FRAGMENTO DE PÁGINA
((

Todos los sentimientos, las emociones, son camaleónicos, proteicos. Y los rasgos infinitos que adoptan permiten al artista (y, para estas notas, me interesan los poetas) abordarlos desde cualquiera de sus innumerables aristas, caras, vértices o cualquier otro recoveco indefinible. El amor, la amistad, el odio, la indiferencia, tan viejos como la conciencia del hombre, nacen a cada instante, en cada nervio y en cada piel que los experimenta. Y sin embargo, no dejan de ser amor, amistad, odio e indiferencia. Estáticos en su mutabilidad.
El agua inmóvil, poemas de Raúl Caballero, exploran el territorio antiguo del amor, inmóvil en su infinitud (¿hace cuánto nació la primera pareja que por primera vez se enamoró, cuándo morirán los últimos amantes?) y fluctuante en su regeneración: el amor es nuevo en cada relación, en cada aniversario, en cada instante que los amantes se tocan y se separan.

))

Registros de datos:
((

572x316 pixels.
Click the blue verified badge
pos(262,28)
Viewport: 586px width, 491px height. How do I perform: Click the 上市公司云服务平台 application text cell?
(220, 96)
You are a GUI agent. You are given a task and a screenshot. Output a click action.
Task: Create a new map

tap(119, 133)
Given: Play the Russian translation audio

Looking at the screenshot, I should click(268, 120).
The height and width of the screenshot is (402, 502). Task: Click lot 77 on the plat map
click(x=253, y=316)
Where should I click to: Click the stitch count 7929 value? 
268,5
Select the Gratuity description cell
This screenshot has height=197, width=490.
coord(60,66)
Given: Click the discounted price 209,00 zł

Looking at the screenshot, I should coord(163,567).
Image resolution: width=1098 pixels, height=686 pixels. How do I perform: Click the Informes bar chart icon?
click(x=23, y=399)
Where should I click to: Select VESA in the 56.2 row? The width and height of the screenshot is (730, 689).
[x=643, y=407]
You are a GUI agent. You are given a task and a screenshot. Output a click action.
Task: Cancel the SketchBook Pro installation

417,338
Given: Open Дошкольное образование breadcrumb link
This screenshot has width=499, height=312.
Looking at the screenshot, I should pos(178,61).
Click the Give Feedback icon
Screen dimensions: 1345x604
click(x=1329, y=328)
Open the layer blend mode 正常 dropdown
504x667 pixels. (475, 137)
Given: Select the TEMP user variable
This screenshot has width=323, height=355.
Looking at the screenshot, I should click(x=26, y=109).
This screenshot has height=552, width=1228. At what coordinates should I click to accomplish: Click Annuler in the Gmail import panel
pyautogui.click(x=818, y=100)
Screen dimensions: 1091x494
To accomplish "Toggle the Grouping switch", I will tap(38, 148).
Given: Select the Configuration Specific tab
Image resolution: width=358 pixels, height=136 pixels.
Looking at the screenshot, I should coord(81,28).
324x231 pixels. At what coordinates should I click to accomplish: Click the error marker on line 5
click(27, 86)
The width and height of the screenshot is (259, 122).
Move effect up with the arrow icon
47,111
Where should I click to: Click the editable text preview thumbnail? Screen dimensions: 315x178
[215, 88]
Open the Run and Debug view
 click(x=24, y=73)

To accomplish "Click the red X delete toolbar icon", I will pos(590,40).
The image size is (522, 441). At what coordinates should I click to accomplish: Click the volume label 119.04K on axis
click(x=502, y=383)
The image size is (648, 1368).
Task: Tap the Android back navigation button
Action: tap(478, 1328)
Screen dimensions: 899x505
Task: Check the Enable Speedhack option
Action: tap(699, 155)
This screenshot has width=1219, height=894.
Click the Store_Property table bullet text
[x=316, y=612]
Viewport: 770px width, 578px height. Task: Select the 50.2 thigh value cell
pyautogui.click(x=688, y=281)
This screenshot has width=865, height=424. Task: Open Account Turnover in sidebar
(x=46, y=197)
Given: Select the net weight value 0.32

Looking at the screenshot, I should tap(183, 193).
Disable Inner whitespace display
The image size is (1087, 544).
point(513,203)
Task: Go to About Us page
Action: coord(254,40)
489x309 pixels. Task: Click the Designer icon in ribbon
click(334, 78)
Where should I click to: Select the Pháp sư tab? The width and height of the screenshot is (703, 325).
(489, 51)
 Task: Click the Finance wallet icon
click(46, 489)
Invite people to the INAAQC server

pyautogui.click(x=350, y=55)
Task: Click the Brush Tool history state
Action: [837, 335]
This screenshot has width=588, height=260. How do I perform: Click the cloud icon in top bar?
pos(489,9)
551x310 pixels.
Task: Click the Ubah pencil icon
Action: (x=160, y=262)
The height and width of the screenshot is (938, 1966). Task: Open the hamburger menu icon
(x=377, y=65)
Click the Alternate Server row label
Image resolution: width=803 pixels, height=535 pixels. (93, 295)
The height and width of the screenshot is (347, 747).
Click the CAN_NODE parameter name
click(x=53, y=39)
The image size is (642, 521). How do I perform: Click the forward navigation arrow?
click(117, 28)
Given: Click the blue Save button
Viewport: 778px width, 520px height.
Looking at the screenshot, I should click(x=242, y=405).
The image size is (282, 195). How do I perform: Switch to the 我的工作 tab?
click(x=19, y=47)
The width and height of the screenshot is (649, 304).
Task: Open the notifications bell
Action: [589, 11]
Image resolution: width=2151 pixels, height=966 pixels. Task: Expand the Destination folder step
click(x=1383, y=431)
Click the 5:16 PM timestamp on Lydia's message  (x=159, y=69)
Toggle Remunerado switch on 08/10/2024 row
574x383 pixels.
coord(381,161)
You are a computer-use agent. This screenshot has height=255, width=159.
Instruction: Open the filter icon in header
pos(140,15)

))

INSTRUCCIONES
Copia el fragmento sobre el amor de "El agua inmóvil, poemas" a "y se separan.", pero cambia "aniversario" por "encuentro".

RESPUESTA ESCRITA
El agua inmóvil, poemas de Raúl Caballero, exploran el territorio antiguo del amor, inmóvil en su infinitud (¿hace cuánto nació la primera pareja que por primera vez se enamoró, cuándo morirán los últimos amantes?) y fluctuante en su regeneración: el amor es nuevo en cada relación, en cada encuentro, en cada instante que los amantes se tocan y se separan.